Friday, May. 20, 2022

PPEC announces 2022 improvement plans

VW independent staff and submitted information

This year, Paulding Putnam Electric Cooperative is planning $3.6 million in investments focused on system improvements that will directly increase the co-op’s service reliability and maintain existing facilities.

PPEC lineman Brandon Burelison works on a power line. Photo submitted

Due to rising costs, especially with wholesale power costs and the COVID-19 pandemic, PPEC implemented a small increase to the service charge for residential members beginning on the January, 2022 billing statement. This is the first increase PPEC has had since 2018 and represents a 1.2 percent increase for the average residential member. The residential service charge is now $35 per month, as compared to $32.95.

To maintain the high standard of service PPEC members expect, primary components of the 2022 work plan will include:

  • A budgeted 20 miles of old copper line rebuilds across Ohio and Indiana, as well as sectionalizing to reduce outage minutes. Keeping members’ lights on is a priority.
  • Installing and upgrading new sectionalizing equipment for improved reliability, system durability, and reduced outage time.
  • Upgrading equipment in the Columbus Grove and Convoy substations, including high side switch replacement, new insulators and arrestors, and station metering.
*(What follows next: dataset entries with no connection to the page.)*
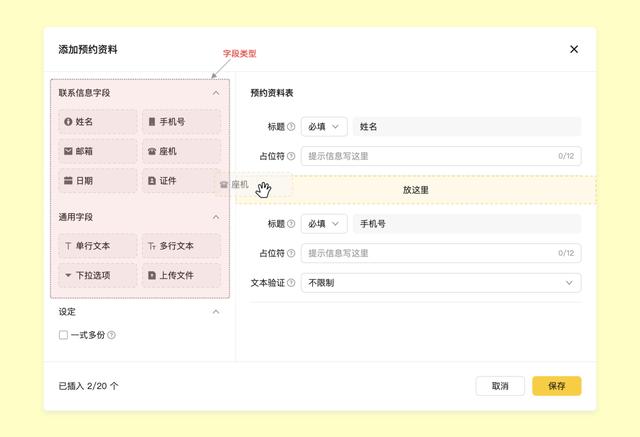The image size is (640, 437).
Task: Choose the 日期 date field
Action: coord(97,181)
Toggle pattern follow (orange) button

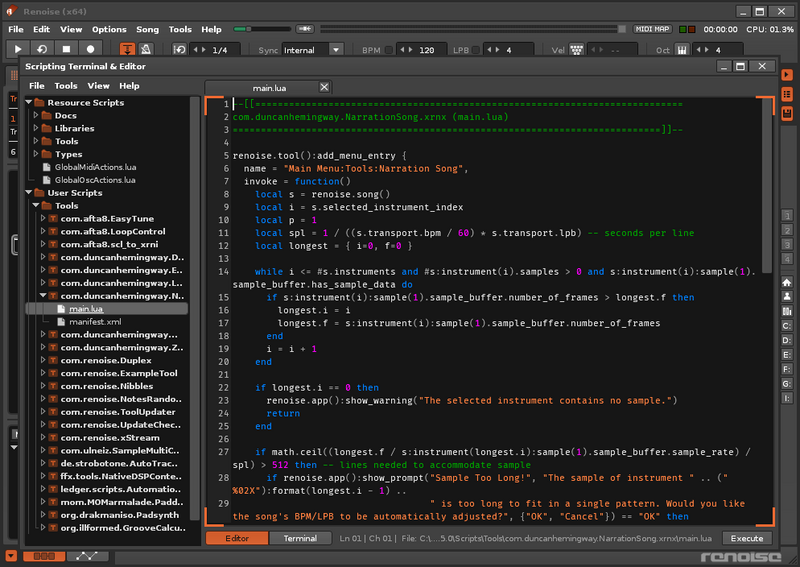tap(128, 48)
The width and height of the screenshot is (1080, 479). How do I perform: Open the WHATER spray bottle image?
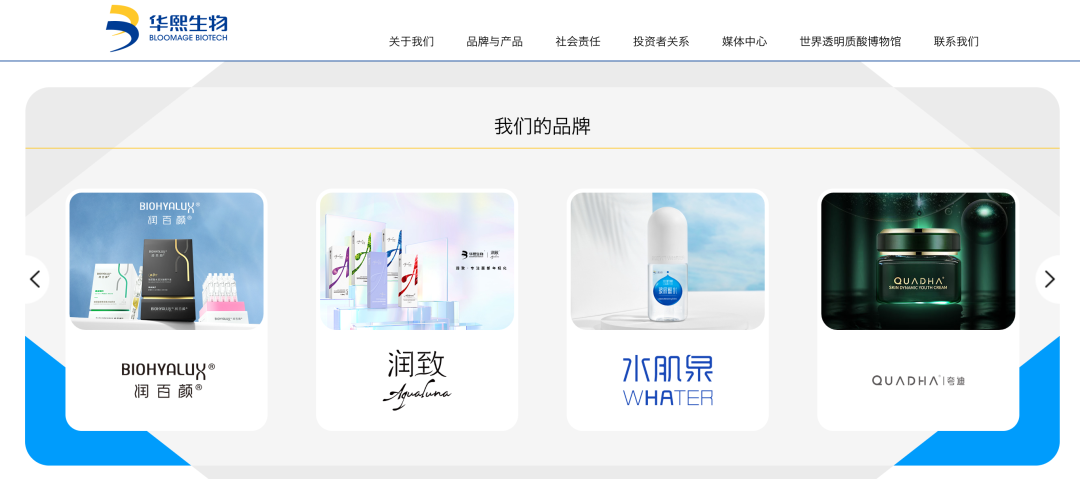pyautogui.click(x=667, y=261)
This will improve service reliability and extend the lifespan of these substations, raising their performance to meet today’s higher standards.
  • Installing 6,000 RF meters to complete PPEC’s smart metering system upgrade, which will finish out the co-op’s latest work plan. This gives PPEC the ability to provide members with additional, improved service data, enabling members to monitor usage trends and help make more informed energy efficiency decisions through their online SmartHub account. (Members who sign up for SmartHub this year will receive a one-time $5 bill credit.)
  • Testing 4,800 poles in Paulding, Benton, Blue Creek, and Latty Townships in Paulding County through contractor Osmose. Poles are tested on a 10-year rotating cycle; any that fail the test will be replaced.
  • Extensive underground line extensions into the expanding subdivisions in New Haven, Indiana. The co-op is expecting growth in this area.
  • Welcoming a new right-of-way tree trimming and vegetation management contractor, Mint City Utility Services. Beginning this week, they will start work in the Seiler, Hessen, Monroe, Rt. 14, and Tillman substation area (Indiana), and in the Convoy substation area.
  • Installing animal guards at various substations to help reduce animal-caused outages.
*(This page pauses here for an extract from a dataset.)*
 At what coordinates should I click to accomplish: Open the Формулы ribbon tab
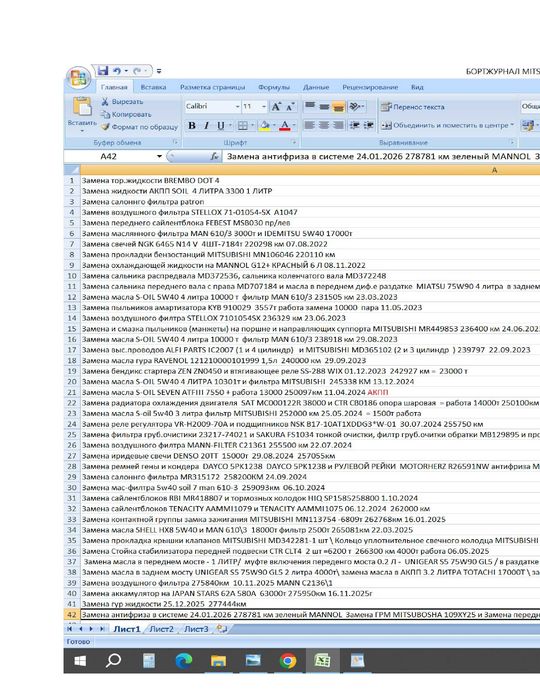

“With the rising material costs and shortages from the pandemic, PPEC has the been very proactive in securing material needs for the upcoming year’s work plan,” PPEC Engineering Manager Steve Kahle said. “We were able to plan ahead, meaning we can continue to make important system investments and still be good stewards to our members.”
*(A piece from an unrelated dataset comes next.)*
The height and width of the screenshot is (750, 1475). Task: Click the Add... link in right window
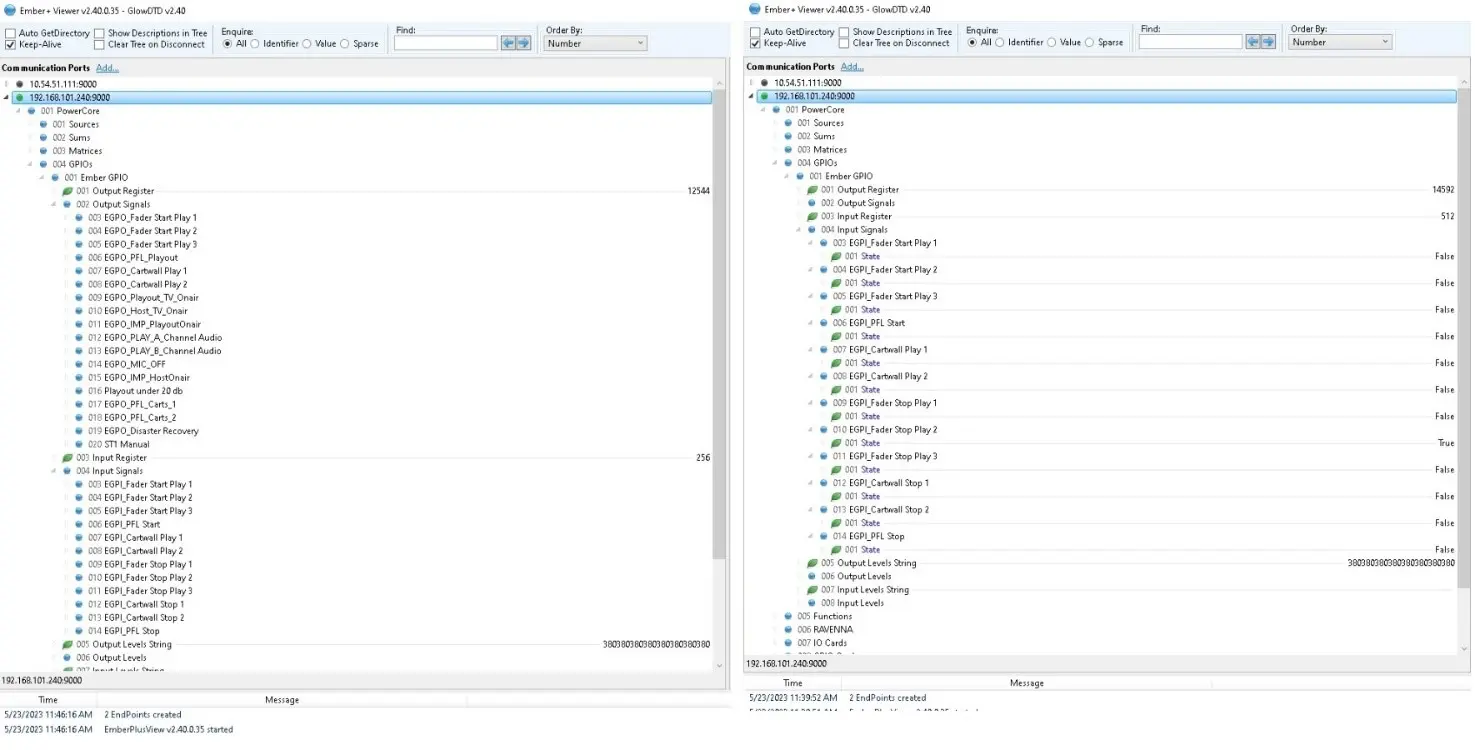click(x=852, y=67)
As a not-for-profit, democratically operated distribution utility, Paulding Putnam Electric Co-op returns members’ patronage (their portion of equity in the co-op, based on electric usage) to them as capital credits. Last month, PPEC returned $2.3 million in capital credits to current and former members.

“The PPEC trustees and employees work hard to deliver electric power that is reliable, safe, and cost-competitive with our neighboring utilities,” PPEC President and CEO George Carter said. “Be assured that we are working to replace aging facilities, increase efficiency, and improve our service reliability — all while returning $2.3 million in capital credits last year to members.”